Like her father, Charlotte de Rothschild was a collector of art and grew up around her artistic friends. As an adult, Charlotte would count amongst her friends the likes of Jean-Baptiste-Camille Corot, Henri Rousseau, and Édouard Manet. Her art purchases included works by Henri Fantin-Latour, Louis-Léopold Boilly, Anthony van Dyck plus a number by Rococo painters Jean-Baptiste-Siméon Chardin, Giovanni Battista Tiepolo and François Boucher. However, Charlotte de Rothschild's interest in art went beyond collecting. Talented in her own right, she studied with Nélie Jacquemart (1841–1912) and would earn respect for her landscape paintings, watercolors and engravings, enough so that she is recognized in the Benezit Dictionary of Artists.
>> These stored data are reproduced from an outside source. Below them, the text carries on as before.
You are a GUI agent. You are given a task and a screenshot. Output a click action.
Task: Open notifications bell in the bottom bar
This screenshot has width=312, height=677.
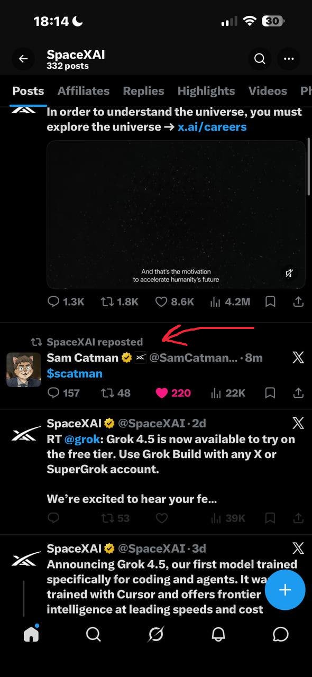click(x=218, y=634)
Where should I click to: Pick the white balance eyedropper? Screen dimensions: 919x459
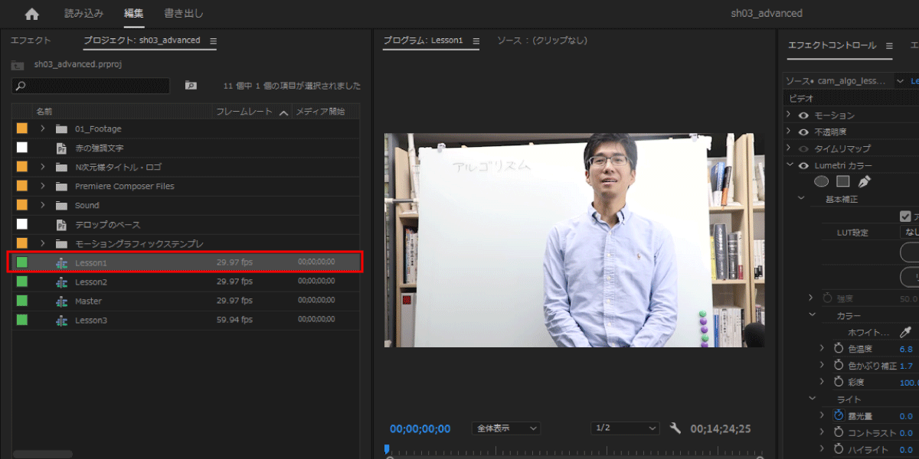[x=905, y=332]
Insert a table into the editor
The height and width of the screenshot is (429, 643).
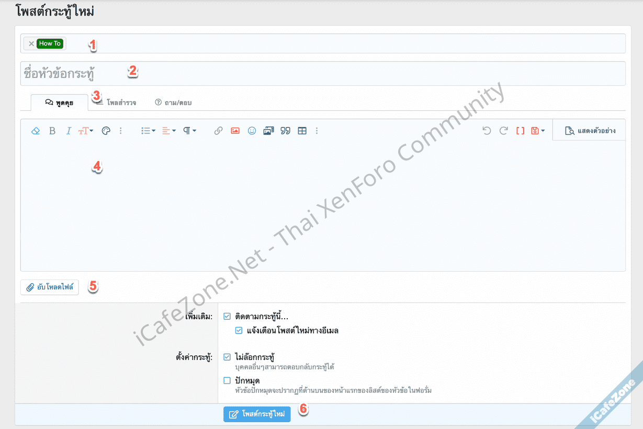tap(302, 131)
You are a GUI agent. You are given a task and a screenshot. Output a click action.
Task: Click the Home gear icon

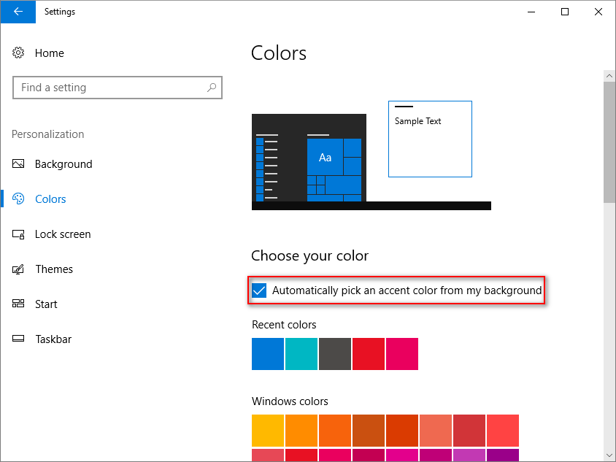coord(19,53)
She exhibited in 1872 at the Paris Salon as well as at an 1879 exhibition in London, and from 1879 showed work at the annual salon of the Société des aquarellistes français. Although a minor artist, her work has been on display at the Musée du Luxembourg in Paris and other museums around France. Her illuminated Haggadah of Pesach is in the Braginsky Collection.

Charlotte de Rothschild's interest extended to music, entertaining musician friends such as Georges Bizet and Camille Saint-Saëns. Charlotte de Rothschild's lifetime of involvement in art and music would greatly influence her offspring, producing writers, actors and playwrights.

== Later years ==
Tragedy struck her family in 1881 when she lost her eldest surviving child, thirty-seven-year-old James-Edouard. An attorney in the Rothschild bank in Paris, James-Edouard de Rothschild had served in the Garde Mobile during the Franco-Prussian War and suffered from a number of illnesses, including depression that led to his suicide.